December 15, 1951 — The Pittsburgh Post-Gazette
The title of this editorial in The Pittsburgh Post-Gazette from Saturday, December 15, 1951 takes its inspiration from a December 13th editorial in The New York Times, "Middle East Is Held Duped By Moscow’s Double Game".
Knives For the Night
THAT THE MIDDLE East is an orgy of national suicide seems the more certain with each new report from that area. Take the latest word from Iran. There the government of Premier Mossadegh has served notice on Iran’s former oil customers in the West that they have until December 22 to buy oil on Iran’s terms -- or else. The “else” being a broad hint that Iran will let her oil go to the Soviet bloc.
Mossadegh is playing wild poker, gambling that he can make Iran’s seizure of former British oil property stick and win American dollars by threatening to do business with the West’s cold-war enemy.
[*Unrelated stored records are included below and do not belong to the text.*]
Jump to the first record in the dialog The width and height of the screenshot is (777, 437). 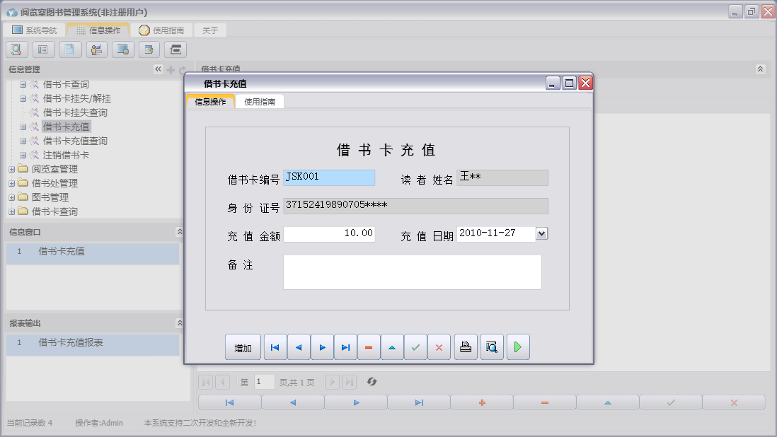tap(275, 347)
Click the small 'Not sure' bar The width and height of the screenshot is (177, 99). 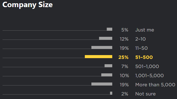point(111,93)
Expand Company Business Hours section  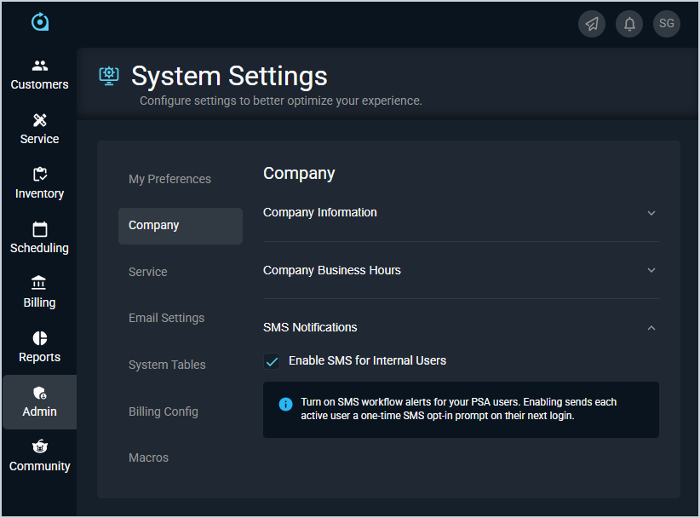[x=651, y=270]
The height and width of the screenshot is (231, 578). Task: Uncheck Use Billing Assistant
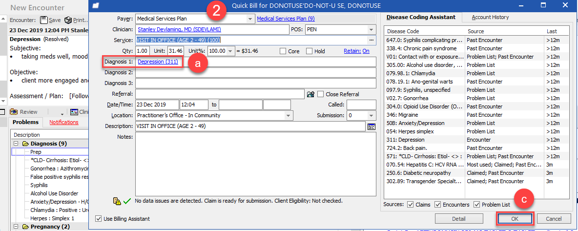tap(100, 219)
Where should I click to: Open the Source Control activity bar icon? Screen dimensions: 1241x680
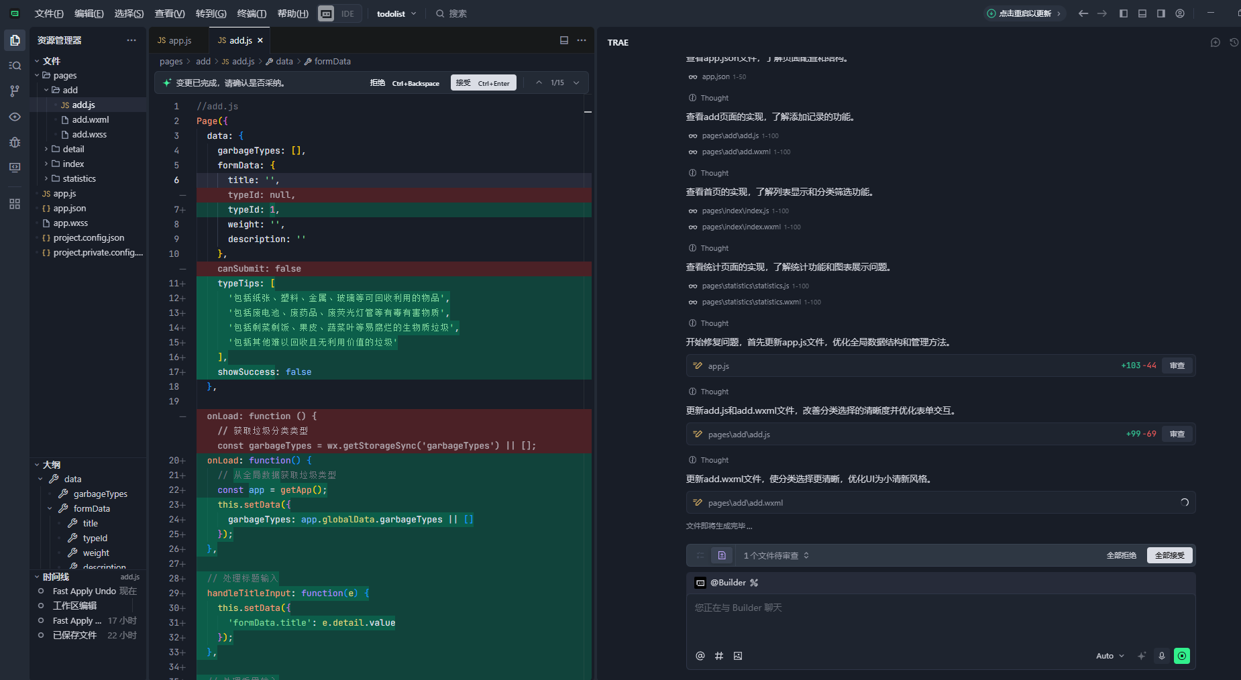pos(15,91)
The game is being played mid deepening economic misery and increased rioting in his country.
To date the rioting has for the most part been directed against the British. But the rulers in Iran – and in Egypt, where the government has stirred mob wrath against Britain’s presence in the Suez Canal area – don't seem aware of how dangerous their policies are. True, they have taken the heat off the rich and corrupt class they represent by diverting popular discontent against the foreigner. But in doing so they are making their own domestic position more precarious.
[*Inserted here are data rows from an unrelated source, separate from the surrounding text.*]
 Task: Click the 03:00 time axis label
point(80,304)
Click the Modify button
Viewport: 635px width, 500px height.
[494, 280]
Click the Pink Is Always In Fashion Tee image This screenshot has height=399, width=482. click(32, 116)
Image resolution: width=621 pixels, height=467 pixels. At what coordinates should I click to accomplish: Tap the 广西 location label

Why this is so has been pointed out by C. L. Sulzberger of The New York Times, who suggests that the Kremlin stands to win most from the present Middle East game. He writes:
“What the governing classes from Cairo to Tehran not seem to realize is that Moscow’s aims are dual. First, the Russians wish to destroy all lingering friendship between the Middle East and the West, effectively isolating the area. Then, in the resulting and inevitable chaos, they wish to destroy the governing classes themselves. The pashas are now engaged in the process of sharpening the long knives that are to be used against them one night.”
Everything that is happening in Iran supports this thesis. The outlawed but effective Communist Party there has long been active in fanning the nationalist flames that have scorched the British. Now, with the British gone and with Iran’s oil revenues shut off, that highly disciplined party is in position to capitalize on the nation’s chaos. Meanwhile, the Russians pose as champions of Iran’s nationalism and have dangled before the Iranians the bait of trade with Eastern Europe–reportedly for such concessions as Iran’s legalizing the Communist Party.
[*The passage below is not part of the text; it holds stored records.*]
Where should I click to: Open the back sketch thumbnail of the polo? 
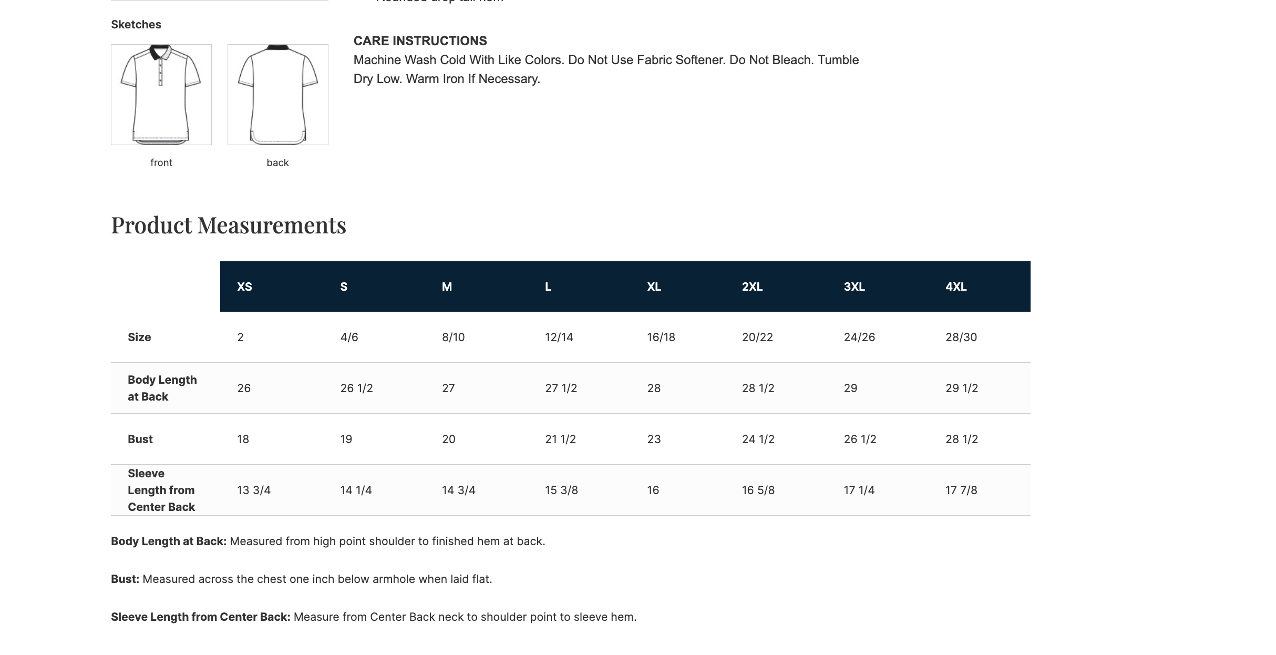[277, 95]
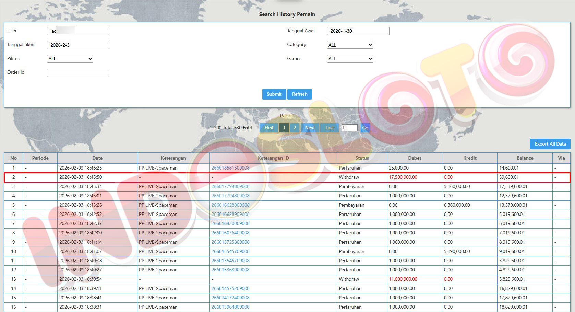
Task: Focus the Order Id field
Action: [x=78, y=73]
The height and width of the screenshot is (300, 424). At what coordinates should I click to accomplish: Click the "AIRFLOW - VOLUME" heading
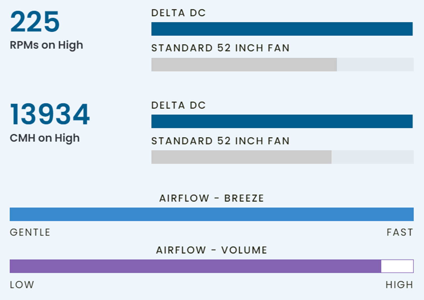211,250
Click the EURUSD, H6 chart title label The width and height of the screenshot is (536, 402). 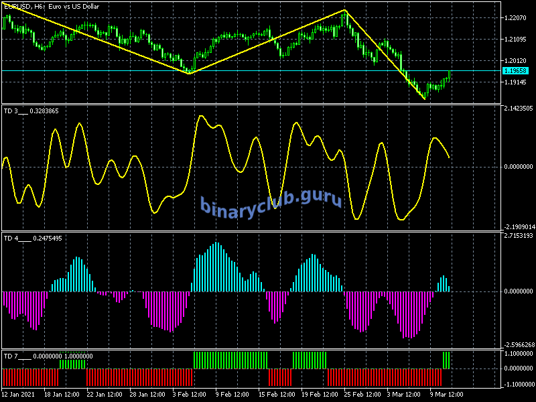coord(51,7)
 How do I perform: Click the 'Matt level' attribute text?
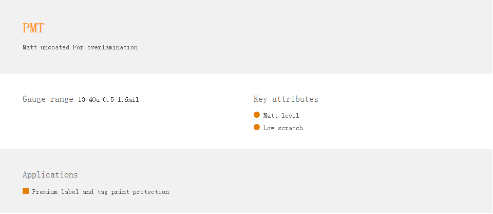[281, 116]
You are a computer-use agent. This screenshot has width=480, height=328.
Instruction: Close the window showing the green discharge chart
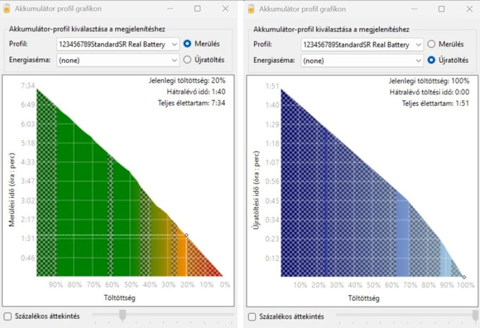tap(225, 9)
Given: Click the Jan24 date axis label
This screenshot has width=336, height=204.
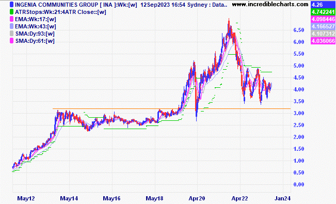Looking at the screenshot, I should tap(283, 198).
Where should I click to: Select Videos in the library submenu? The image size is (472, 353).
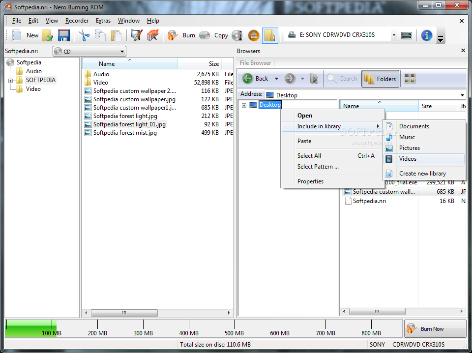(408, 159)
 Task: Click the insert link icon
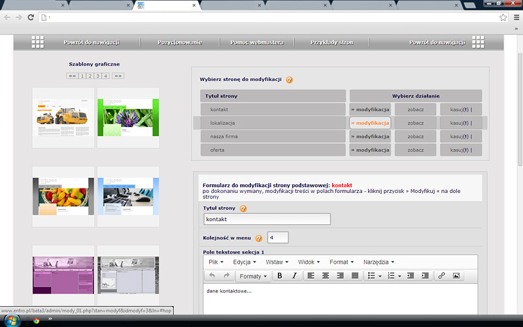coord(441,276)
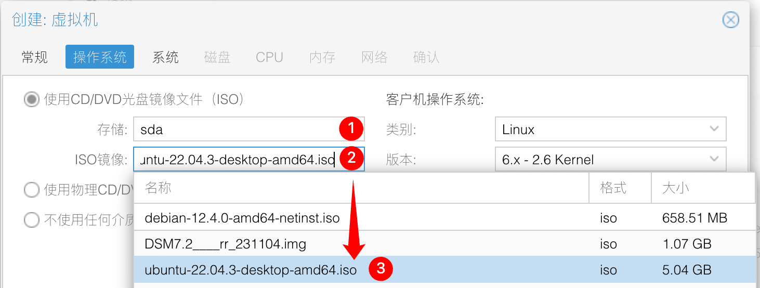The width and height of the screenshot is (760, 288).
Task: Click inside the ISO镜像 input field
Action: 237,160
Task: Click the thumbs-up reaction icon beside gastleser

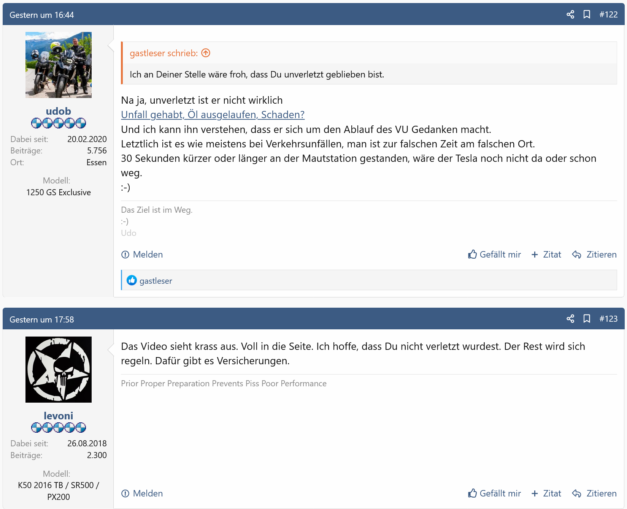Action: coord(132,280)
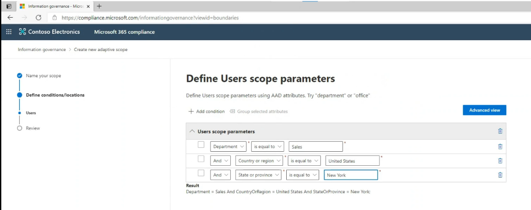Delete the State or province condition row
Screen dimensions: 531x210
[500, 175]
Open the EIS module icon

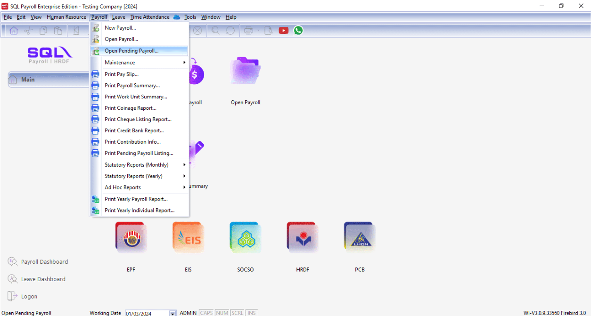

It may be that the United States, at the price of large-scale financial aid, can bring Middle East governments to reason. But it’s hard to reason with a man who delights in threatening you by pointing a loaded pistol to his own head.
Inaction Greatest Power — Letter to The Afro-American, October 27, 1951
Reserve and Recourse? — The Cornell Daily Sun, October 18, 1951
Intent On Evicting West, Iran Virtually Asks Russia In — The Buffalo Courier-Express (1952)
MOSSADEGH t-shirts — “If I sit silently, I have sinned”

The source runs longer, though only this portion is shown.